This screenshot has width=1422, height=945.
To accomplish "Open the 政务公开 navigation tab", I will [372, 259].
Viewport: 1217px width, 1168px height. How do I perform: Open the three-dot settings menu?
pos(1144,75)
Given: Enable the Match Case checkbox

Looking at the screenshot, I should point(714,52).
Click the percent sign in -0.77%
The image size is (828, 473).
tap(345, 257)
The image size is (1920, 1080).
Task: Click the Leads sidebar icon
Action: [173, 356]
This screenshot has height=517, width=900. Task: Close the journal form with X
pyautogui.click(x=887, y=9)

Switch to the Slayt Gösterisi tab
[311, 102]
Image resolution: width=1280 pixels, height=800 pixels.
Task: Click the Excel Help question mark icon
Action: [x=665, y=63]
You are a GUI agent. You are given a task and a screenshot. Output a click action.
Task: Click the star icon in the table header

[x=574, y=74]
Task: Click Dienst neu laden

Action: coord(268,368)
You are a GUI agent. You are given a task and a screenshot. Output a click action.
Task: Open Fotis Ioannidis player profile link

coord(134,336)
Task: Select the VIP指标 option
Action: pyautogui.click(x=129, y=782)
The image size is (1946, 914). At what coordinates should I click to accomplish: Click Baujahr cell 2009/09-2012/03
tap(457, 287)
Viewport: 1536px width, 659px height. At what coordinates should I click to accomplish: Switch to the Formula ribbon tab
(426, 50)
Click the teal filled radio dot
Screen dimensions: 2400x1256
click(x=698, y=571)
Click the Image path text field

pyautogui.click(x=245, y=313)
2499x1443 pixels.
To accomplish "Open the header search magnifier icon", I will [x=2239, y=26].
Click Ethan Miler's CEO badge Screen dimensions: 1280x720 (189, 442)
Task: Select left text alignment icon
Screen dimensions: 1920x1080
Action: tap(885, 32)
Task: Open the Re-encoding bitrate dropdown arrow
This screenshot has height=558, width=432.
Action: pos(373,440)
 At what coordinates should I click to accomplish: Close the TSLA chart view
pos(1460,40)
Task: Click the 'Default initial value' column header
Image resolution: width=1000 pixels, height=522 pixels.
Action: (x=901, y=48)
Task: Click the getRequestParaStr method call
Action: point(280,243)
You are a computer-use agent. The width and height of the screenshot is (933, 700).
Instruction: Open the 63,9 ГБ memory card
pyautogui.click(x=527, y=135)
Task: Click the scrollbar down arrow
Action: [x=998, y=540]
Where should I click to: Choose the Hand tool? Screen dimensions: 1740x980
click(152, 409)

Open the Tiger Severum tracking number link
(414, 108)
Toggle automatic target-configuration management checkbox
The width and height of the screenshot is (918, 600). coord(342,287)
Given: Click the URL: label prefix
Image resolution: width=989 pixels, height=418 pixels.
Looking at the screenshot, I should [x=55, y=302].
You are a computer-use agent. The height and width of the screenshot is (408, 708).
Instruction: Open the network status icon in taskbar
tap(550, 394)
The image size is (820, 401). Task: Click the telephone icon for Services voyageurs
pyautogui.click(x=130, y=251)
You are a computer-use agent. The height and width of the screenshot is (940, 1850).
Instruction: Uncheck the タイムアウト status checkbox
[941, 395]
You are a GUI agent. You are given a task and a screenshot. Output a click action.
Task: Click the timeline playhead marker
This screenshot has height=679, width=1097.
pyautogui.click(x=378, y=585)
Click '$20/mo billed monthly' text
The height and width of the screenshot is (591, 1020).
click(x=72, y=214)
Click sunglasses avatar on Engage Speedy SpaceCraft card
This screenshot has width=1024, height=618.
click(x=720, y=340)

## Task
Copy the listing word for word, from its first line through the line containing "Action: pyautogui.click(x=129, y=782)".

## Reply to the task
This screenshot has width=1422, height=945.
To accomplish "Open the 政务公开 navigation tab", I will [372, 259].
Viewport: 1217px width, 1168px height. How do I perform: Open the three-dot settings menu?
pos(1144,75)
Given: Enable the Match Case checkbox

Looking at the screenshot, I should point(714,52).
Click the percent sign in -0.77%
The image size is (828, 473).
tap(345, 257)
The image size is (1920, 1080).
Task: Click the Leads sidebar icon
Action: [173, 356]
This screenshot has height=517, width=900. Task: Close the journal form with X
pyautogui.click(x=887, y=9)

Switch to the Slayt Gösterisi tab
[311, 102]
Image resolution: width=1280 pixels, height=800 pixels.
Task: Click the Excel Help question mark icon
Action: [x=665, y=63]
You are a GUI agent. You are given a task and a screenshot. Output a click action.
Task: Click the star icon in the table header

[x=574, y=74]
Task: Click Dienst neu laden

Action: coord(268,368)
You are a GUI agent. You are given a task and a screenshot. Output a click action.
Task: Open Fotis Ioannidis player profile link

coord(134,336)
Task: Select the VIP指标 option
Action: pyautogui.click(x=129, y=782)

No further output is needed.